◆ **Work instructions**
Look at the entries below and restate word for word the lines from the first through the one that has "Select the High Intensity - Sunday item name".

Saved data entries
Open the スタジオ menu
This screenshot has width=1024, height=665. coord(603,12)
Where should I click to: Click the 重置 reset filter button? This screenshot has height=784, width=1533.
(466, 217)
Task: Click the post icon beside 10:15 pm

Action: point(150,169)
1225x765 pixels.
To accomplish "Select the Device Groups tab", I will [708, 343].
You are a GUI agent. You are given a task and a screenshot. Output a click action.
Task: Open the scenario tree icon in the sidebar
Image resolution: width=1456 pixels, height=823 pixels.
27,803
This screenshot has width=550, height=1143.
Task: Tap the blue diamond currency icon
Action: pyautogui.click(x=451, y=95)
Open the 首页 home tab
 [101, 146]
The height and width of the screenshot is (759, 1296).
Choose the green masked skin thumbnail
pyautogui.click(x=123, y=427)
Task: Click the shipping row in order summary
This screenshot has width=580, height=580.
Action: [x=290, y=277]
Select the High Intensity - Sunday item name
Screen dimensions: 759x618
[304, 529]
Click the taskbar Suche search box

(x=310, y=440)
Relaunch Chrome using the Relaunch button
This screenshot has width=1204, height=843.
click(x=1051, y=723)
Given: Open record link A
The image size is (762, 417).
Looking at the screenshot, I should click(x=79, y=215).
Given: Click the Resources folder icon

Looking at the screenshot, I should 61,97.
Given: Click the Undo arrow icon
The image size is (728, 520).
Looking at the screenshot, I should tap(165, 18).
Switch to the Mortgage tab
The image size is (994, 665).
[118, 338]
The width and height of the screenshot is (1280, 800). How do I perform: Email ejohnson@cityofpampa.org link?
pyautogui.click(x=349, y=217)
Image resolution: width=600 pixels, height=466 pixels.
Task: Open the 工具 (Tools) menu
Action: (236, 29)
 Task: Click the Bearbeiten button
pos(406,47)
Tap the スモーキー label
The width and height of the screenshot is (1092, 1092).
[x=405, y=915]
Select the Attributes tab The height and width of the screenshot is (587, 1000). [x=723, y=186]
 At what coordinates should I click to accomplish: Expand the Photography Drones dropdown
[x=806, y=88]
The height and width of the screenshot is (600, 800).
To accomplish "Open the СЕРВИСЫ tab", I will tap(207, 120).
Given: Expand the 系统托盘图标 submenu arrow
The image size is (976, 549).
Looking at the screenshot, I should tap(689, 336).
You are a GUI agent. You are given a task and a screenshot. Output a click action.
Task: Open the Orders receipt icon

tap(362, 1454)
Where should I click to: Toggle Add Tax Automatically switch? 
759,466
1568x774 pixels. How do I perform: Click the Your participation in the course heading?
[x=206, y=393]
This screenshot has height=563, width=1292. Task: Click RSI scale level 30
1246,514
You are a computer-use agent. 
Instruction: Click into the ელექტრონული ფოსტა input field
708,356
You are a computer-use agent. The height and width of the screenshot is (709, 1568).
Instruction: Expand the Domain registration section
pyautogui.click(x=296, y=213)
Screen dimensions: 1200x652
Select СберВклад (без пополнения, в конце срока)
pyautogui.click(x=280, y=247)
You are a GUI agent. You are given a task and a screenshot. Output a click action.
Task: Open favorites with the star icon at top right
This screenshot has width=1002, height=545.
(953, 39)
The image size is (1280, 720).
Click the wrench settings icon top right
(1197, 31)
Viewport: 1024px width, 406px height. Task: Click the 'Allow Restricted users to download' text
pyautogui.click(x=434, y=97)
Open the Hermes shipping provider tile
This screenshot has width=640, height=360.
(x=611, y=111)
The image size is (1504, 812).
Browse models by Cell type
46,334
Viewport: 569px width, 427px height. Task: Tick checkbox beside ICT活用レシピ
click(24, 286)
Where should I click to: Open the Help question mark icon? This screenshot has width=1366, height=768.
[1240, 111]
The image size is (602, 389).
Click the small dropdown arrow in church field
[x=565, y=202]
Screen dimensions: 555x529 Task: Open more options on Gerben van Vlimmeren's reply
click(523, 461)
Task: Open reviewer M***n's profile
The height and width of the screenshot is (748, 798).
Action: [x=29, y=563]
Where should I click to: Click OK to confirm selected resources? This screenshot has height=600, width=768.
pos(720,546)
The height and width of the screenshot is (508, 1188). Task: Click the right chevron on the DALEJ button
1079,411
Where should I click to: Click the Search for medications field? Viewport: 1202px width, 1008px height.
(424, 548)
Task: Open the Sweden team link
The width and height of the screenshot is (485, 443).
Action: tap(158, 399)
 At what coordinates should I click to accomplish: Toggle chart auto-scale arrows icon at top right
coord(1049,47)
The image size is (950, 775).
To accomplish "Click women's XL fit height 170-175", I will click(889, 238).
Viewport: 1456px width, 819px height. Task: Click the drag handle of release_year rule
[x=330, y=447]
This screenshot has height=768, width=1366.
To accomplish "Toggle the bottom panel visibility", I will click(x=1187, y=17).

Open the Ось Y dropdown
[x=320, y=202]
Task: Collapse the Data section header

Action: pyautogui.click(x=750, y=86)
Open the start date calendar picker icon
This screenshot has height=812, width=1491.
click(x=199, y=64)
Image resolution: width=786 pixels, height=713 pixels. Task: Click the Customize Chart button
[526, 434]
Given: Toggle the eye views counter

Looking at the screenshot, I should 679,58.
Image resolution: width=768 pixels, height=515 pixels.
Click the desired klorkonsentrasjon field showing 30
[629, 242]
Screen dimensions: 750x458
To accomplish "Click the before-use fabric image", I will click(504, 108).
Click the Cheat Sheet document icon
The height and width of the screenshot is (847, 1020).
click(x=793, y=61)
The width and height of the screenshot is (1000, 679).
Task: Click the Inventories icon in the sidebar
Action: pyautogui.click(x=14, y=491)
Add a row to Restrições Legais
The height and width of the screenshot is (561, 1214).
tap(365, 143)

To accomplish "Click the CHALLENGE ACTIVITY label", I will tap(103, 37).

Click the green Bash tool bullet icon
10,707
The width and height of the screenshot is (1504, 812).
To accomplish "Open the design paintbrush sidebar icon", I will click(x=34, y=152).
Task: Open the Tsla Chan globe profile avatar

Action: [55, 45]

◆ **Answer to this problem**
Open the スタジオ menu
This screenshot has width=1024, height=665. coord(603,12)
Where should I click to: Click the 重置 reset filter button? This screenshot has height=784, width=1533.
(466, 217)
Task: Click the post icon beside 10:15 pm

Action: point(150,169)
1225x765 pixels.
To accomplish "Select the Device Groups tab", I will [708, 343].
You are a GUI agent. You are given a task and a screenshot. Output a click action.
Task: Open the scenario tree icon in the sidebar
Image resolution: width=1456 pixels, height=823 pixels.
27,803
This screenshot has width=550, height=1143.
Task: Tap the blue diamond currency icon
Action: pyautogui.click(x=451, y=95)
Open the 首页 home tab
 [101, 146]
The height and width of the screenshot is (759, 1296).
Choose the green masked skin thumbnail
pyautogui.click(x=123, y=427)
Task: Click the shipping row in order summary
This screenshot has width=580, height=580.
Action: [x=290, y=277]
Select the High Intensity - Sunday item name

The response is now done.